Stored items

○ ○ ○ ○

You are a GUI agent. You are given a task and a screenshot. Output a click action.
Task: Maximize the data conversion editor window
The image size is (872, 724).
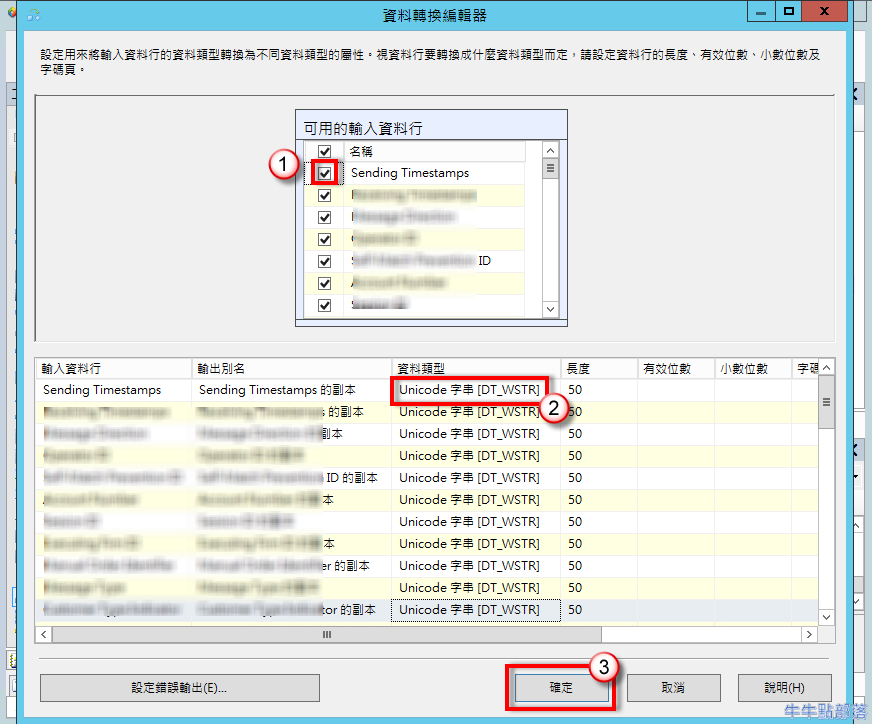tap(788, 12)
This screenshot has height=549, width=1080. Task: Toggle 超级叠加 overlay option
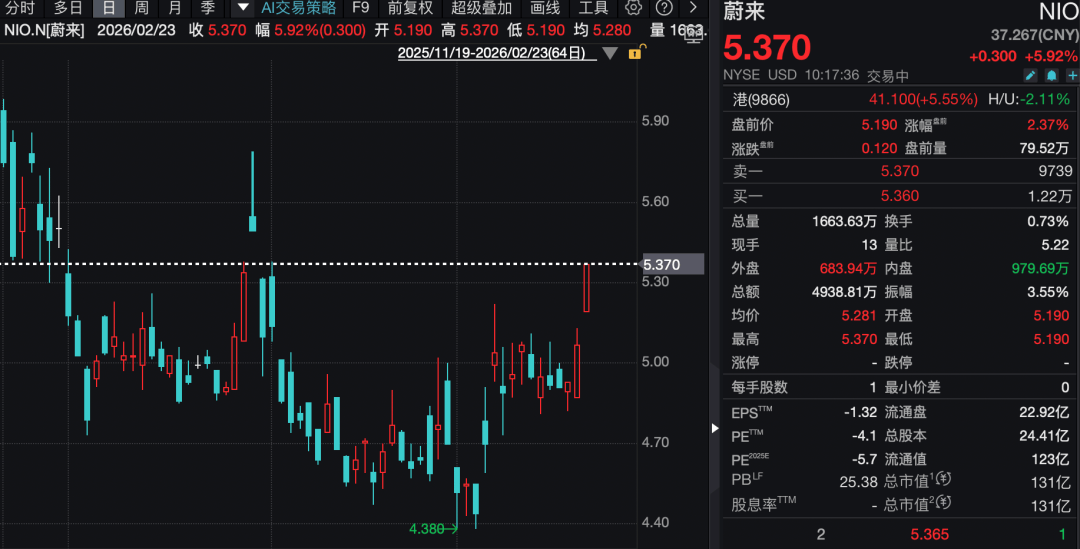click(x=481, y=8)
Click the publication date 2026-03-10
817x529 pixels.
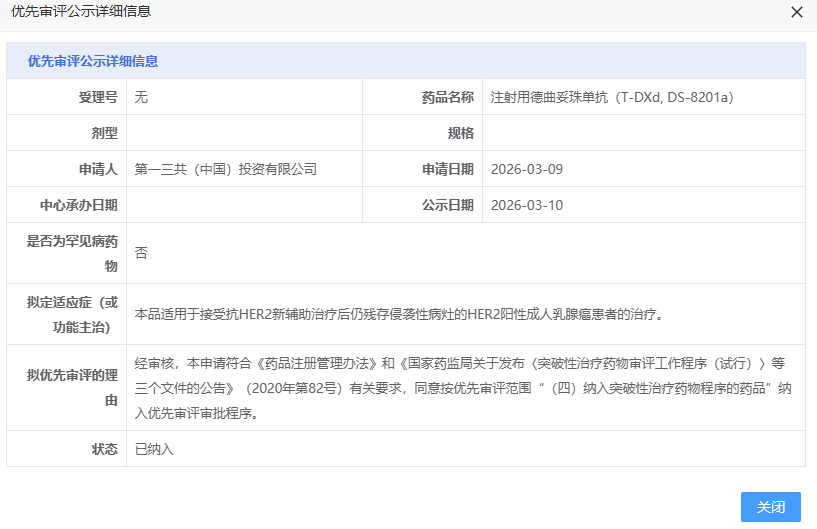pos(527,205)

○ ○ ○ ○

Work item.
An exact copy of the lines from the one with "Click the publication date 2026-03-10" through the end of the records: produce that and nothing more, leaving out the pictures.

Output of the exercise.
Click the publication date 2026-03-10
817x529 pixels.
pos(527,205)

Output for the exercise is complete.